• Document segment:
════════════════════

[Bf-cycles] Nvidia Titan Cycles Performance?

Ton Roosendaal ton at blender.org
Sat Apr 13 16:22:19 CEST 2013


Hi,

We've opened up all info about our open movies. Google for, check the blogs :)

For ToS we used cpu render farm only though. Especially for larger scenes, the benefit of using a Tesla (or GTX 580) degraded to less than a factor 2 faster than i7. That made the extra work of keeping render memory max 3 GB not worth it.

We only had 2 teslas and 4 gtx 580ies btw. Farm was 24 i7 + 4 dual-xeon.

Both gpu and cpu specs keep climbing, but my impression is that we'd better focus now on gpu for interaction and tools, and cpu for clusters.

════════════════════

• Dataset excerpts:
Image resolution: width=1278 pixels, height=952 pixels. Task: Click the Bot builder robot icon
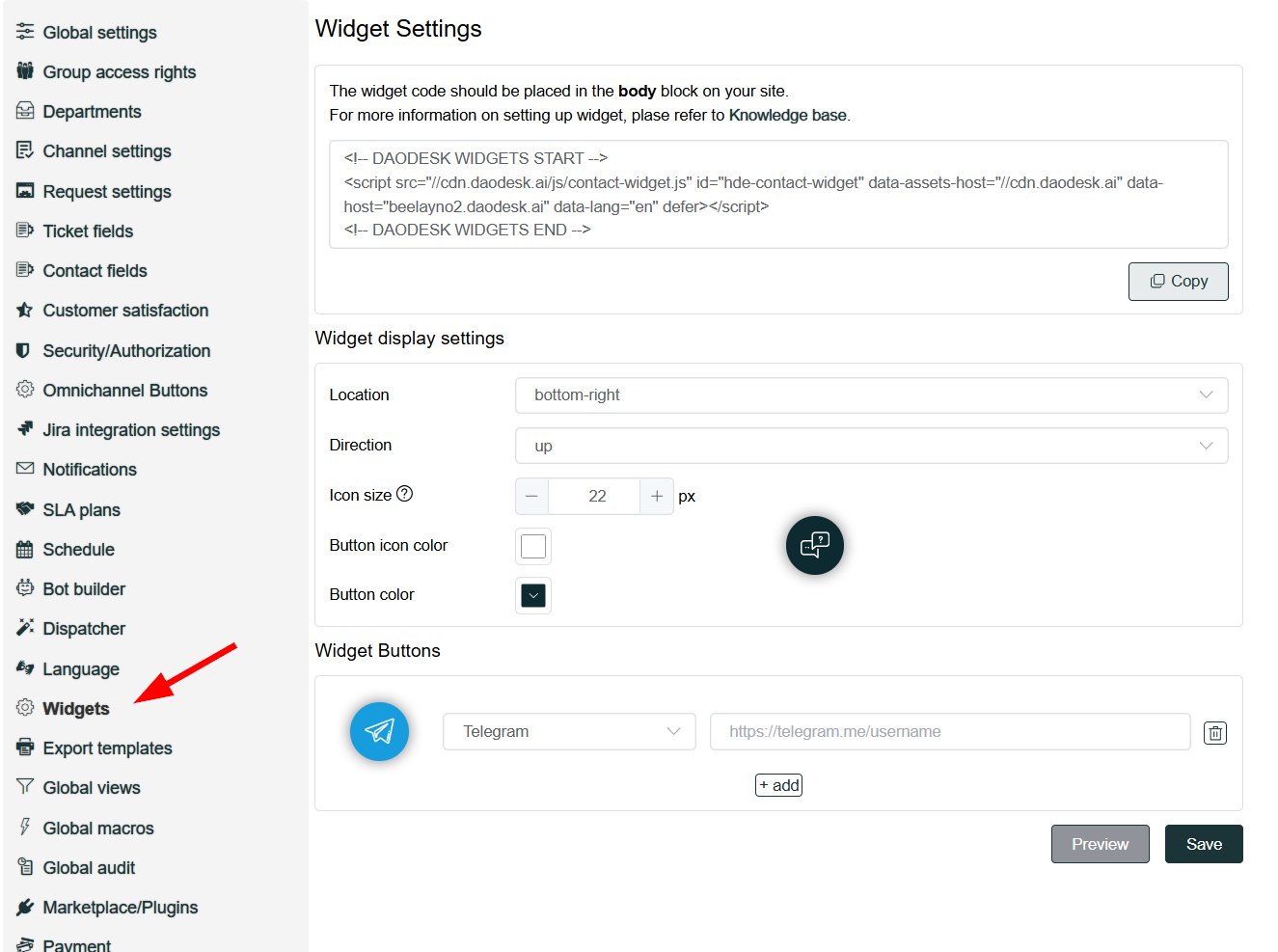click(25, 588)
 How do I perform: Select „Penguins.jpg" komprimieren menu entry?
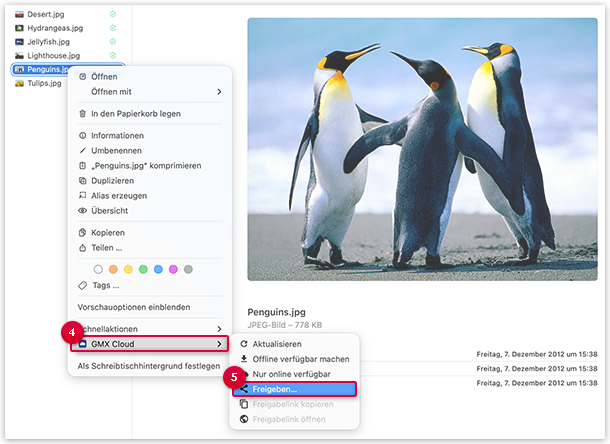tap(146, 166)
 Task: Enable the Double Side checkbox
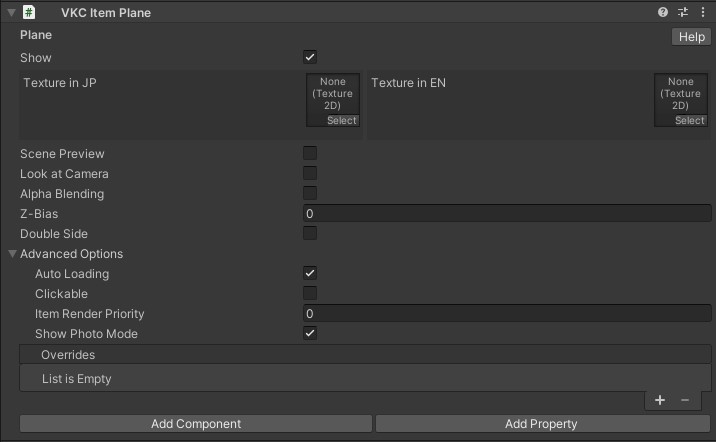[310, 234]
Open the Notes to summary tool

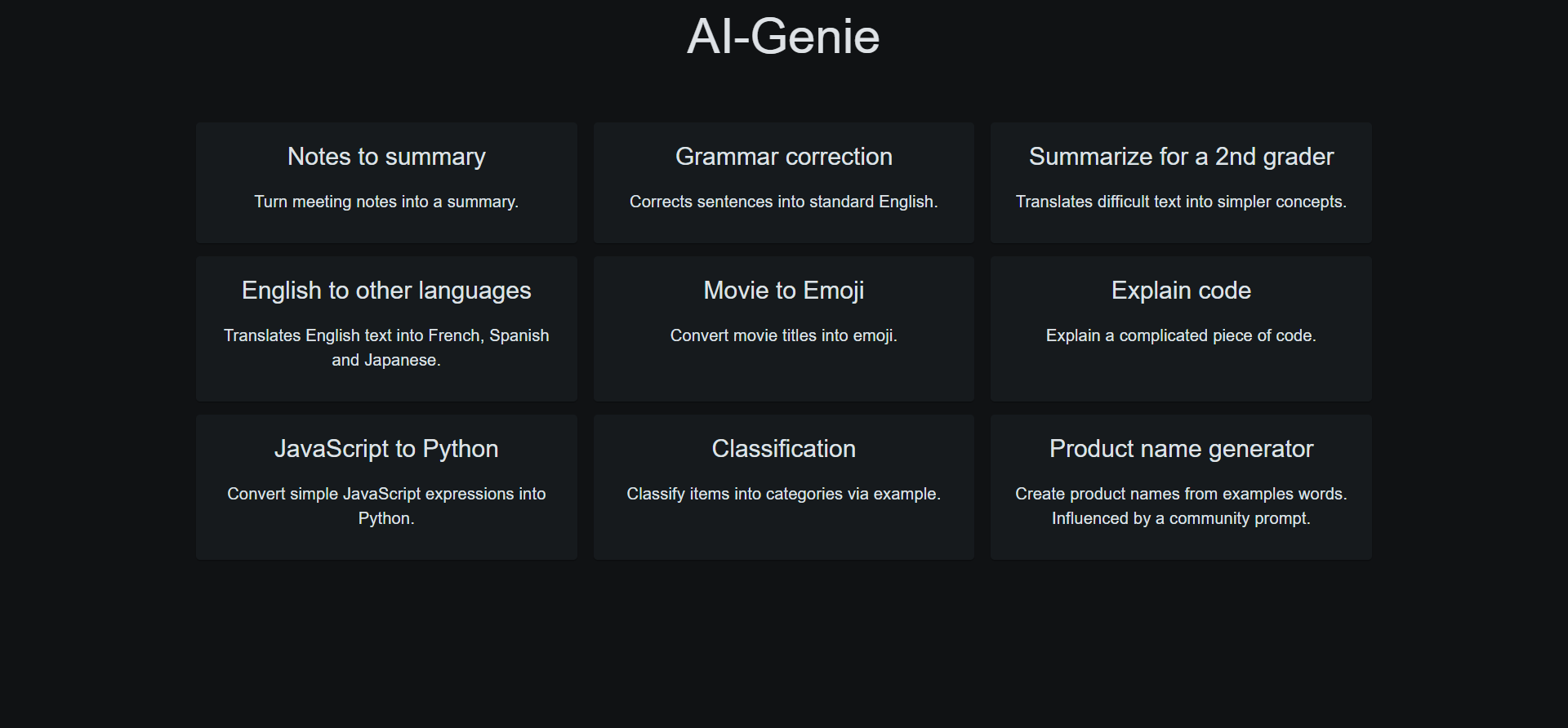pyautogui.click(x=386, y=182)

════════════════════

• Prompt: From the mailing-list post on Cycles render performance, copy everything from "For ToS we used" down to "cpu for clusters." without changing a word.

• Solution to this task:
For ToS we used cpu render farm only though. Especially for larger scenes, the benefit of using a Tesla (or GTX 580) degraded to less than a factor 2 faster than i7. That made the extra work of keeping render memory max 3 GB not worth it.

We only had 2 teslas and 4 gtx 580ies btw. Farm was 24 i7 + 4 dual-xeon.

Both gpu and cpu specs keep climbing, but my impression is that we'd better focus now on gpu for interaction and tools, and cpu for clusters.